Thursday, December 22, 2016

Migrant Mission and Ecclesial Boundary-Crossing in Canada

Today's post is by UM & Global blogmaster Dr. David W. Scott, Director of Mission Theology at the General Board of Global Ministries. The opinions and analysis expressed here are Dr. Scott's own and do not reflect in any way the official position of Global Ministries.

As I have written in a previous post, "[M]ission inherently destabilizes whatever geographic, administrative, ecclesial structures the church creates for itself. Those structures are predicated on boundaries, and mission is an inherently boundary-crossing endeavor."

UMNS recently wrote about another great example of the destabilizing effects of mission on ecclesial boundaries. In her article "Church helps Zimbabweans keep home in Canada," Vicki Brown tells the story of several congregations of Zimbabwean United Methodists in Canada.

Theoretically there should not be United Methodist congregations in Canada. The UMC and its predecessors have had a very long-standing comity agreement with The United Church of Canada and its predecessors, including the Methodist Church, Canada. According to this understanding, the UMC does not start congregations in Canada, and the United Church of Canada does not start congregations in the United States. They mutually recognize the national border as an ecclesial border too.

Mission, especially mission tied to migration, challenges such long-standing ecclesial boundaries, though. Zimbabweans migrate to Canada. They want to continue their religious practices and identity, a reasonable desire by most standards. They are United Methodist, and while they are happy to work with the United Church of Canada and while the United Church of Canada generously helps support them, the Zimbabweans still see themselves as United Methodist, even while living in Canada.

Thus, an exception is carved out of the long-standing comity agreement. In the words of the article, "The United Methodist Church and The United Church of Canada have an agreement that the only United Methodist churches in Canada will be those serving an ethnic population such as the Zimbabwean migrants." Now there is an asterisk to the policy of not starting churches on the other side of the border.

That's not necessarily a bad thing, and in this instance, it seems like the Zimbabwean migrants, the United Church in Canada, and the UMC have all worked together well to ensure that the migrants' spiritual needs are met.

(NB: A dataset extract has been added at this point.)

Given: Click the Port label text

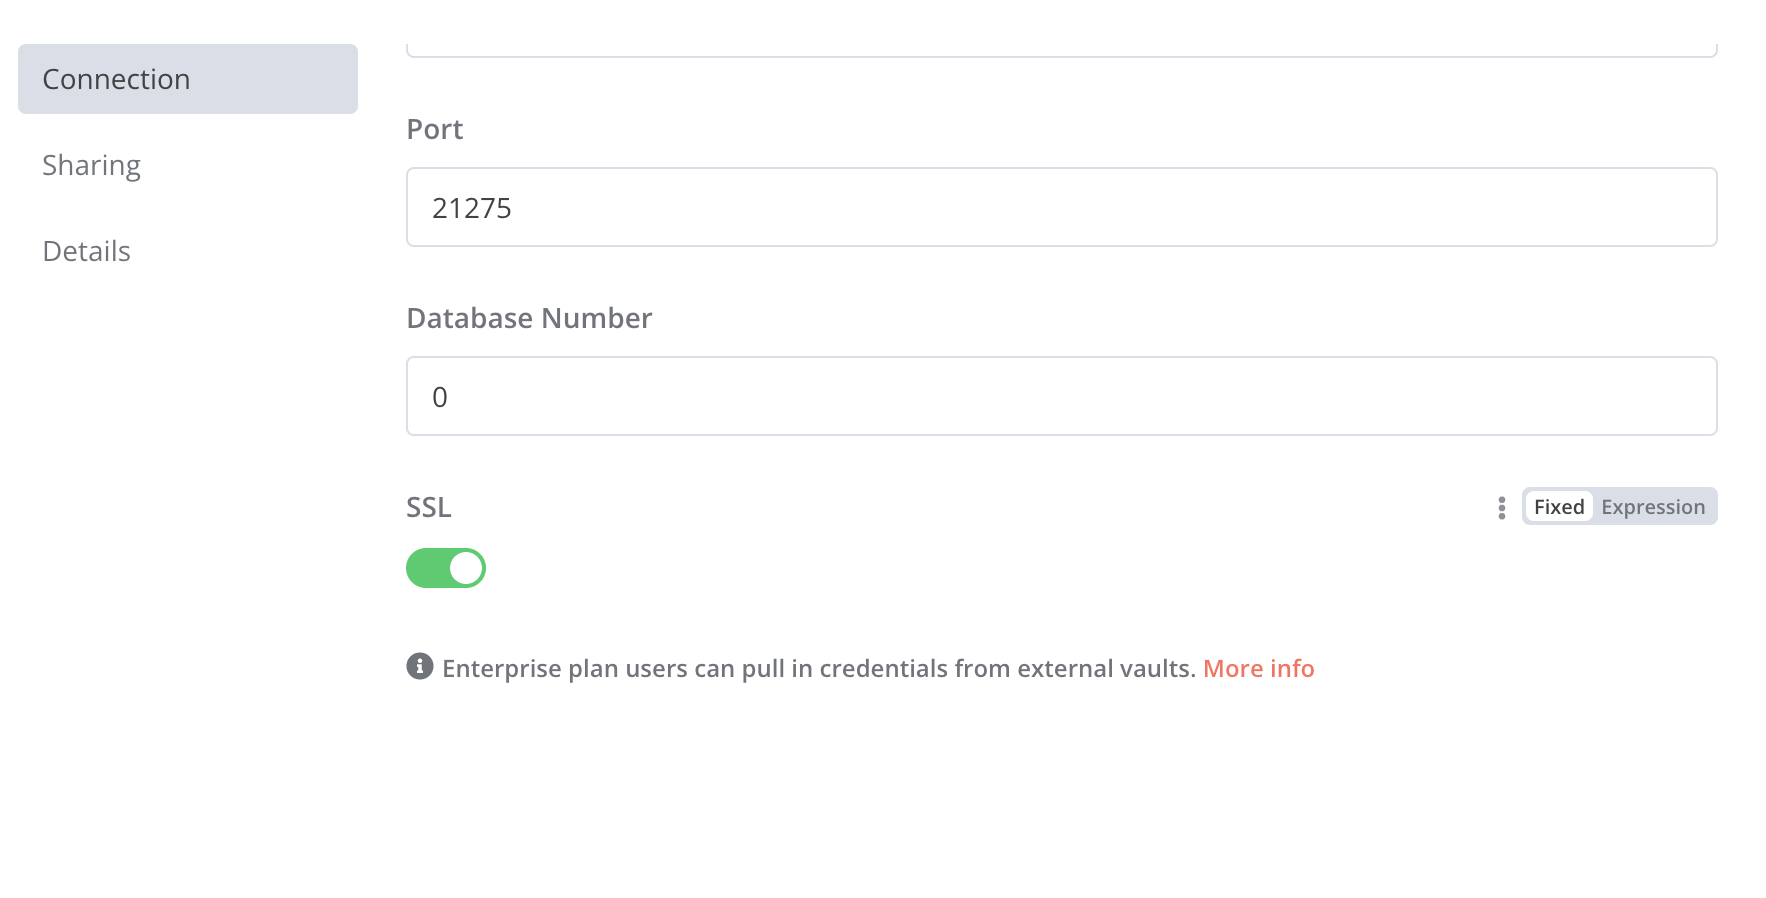Looking at the screenshot, I should (434, 129).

Yet it is remarkable just how common this sort of ecclesial boundary-blurring by mission and migration working in tandem is. A line buried near the bottom of the article states, "In addition to Canada, Bishop Nhiwatiwa has appointed pastors to lead Zimbabwean congregations in the United Kingdom, Australia, New Zealand and South Africa, said the Rev. Alan Gurupira, assistant to the bishop." That's five countries where mission and migration have blurred the boundaries between the UMC and its sister denominations.

And that's just looking at Zimbabwean migrants. When we include migrants from the Philippines, Nigeria, the DRC, and other countries, we discover a lot of United Methodist congregations in countries where the UMC theoretically doesn't exist. This pattern stems in large part from the UMC seeing itself as a transnational denomination. Unlike the United Church of Canada, which only exists in Canada, the UMC exists in multiple countries across the world. Yet while the UMC sets formal limits on which countries it exists in, once the door has been opened to existing in multiple countries, it is hard to make such limits stick.

Perhaps this tension between mission and structure gets at a larger theological point. As humans, we desire to create perfect structures, a reflection perhaps of the harmony we believe to be part of God's nature. Yet as humans, we are also frequently on the move, and God sends the church along with God's people on the move. Our perfect structures then look less perfect. Yet we continue to revise existing structures and build new ones, which will inevitably again come up short. This pattern is not, however, an exercise in futility but an enacted meditation on the nature of a God who has created, is now re-creating, and will continue to make all things new.